[INSTRUCTION]
Reproduce word for word the part of the listing that opens with the line containing "Task: Select the 1 GB plan radio button" and closes with the line containing "Action: 944,72", including both of those lines, and omit the picture from your answer.

[EXCERPTED DATA]

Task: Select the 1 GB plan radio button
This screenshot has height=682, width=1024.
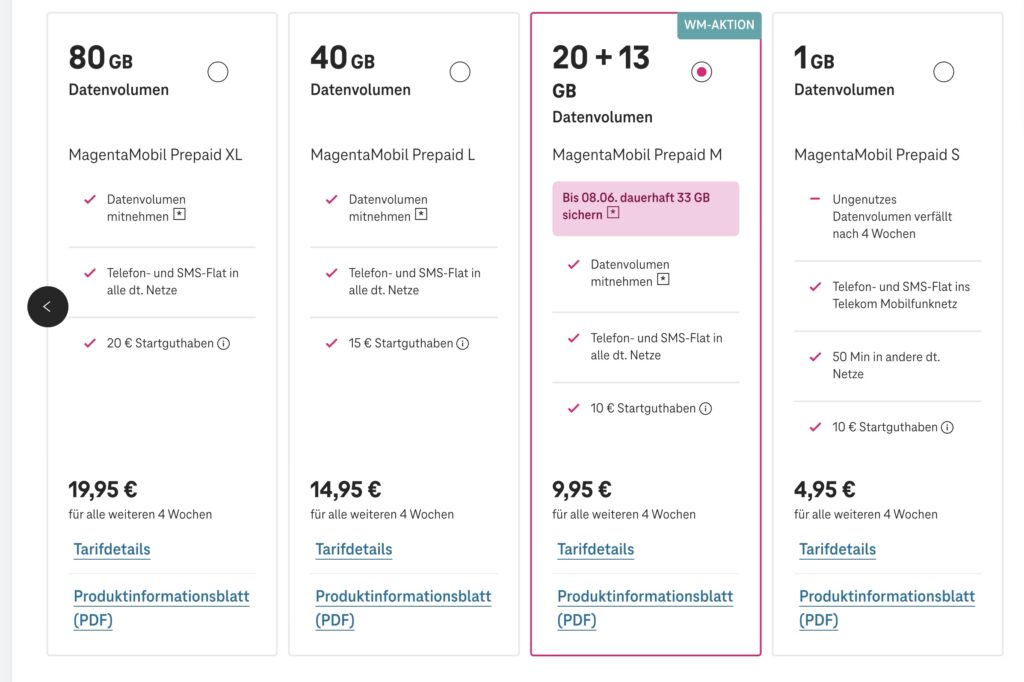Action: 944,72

...

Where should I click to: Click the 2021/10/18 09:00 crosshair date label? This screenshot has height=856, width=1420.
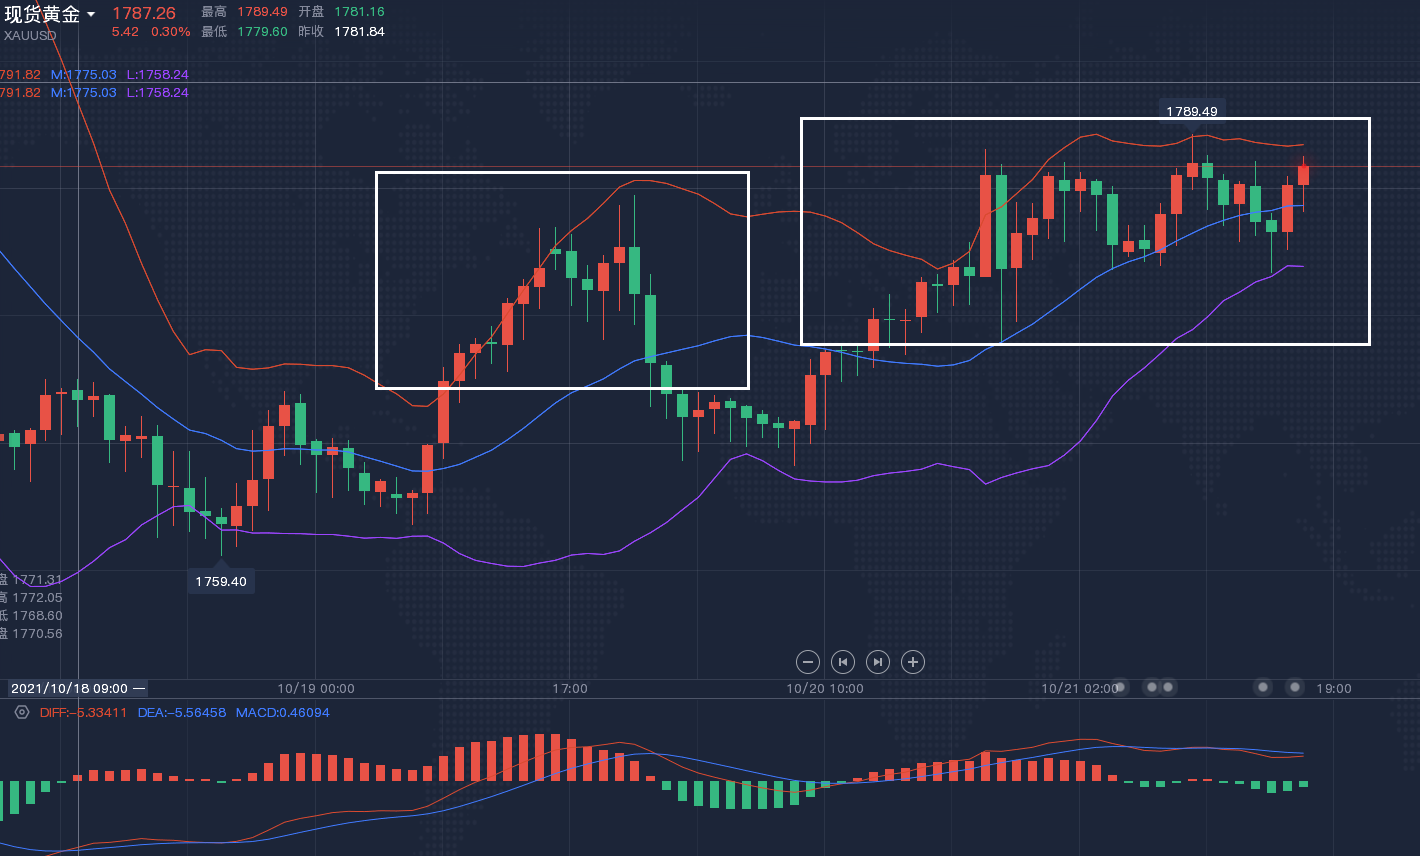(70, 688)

[FULL OUTPUT]
Task: Select the 1 GB plan radio button
This screenshot has height=682, width=1024.
Action: 944,72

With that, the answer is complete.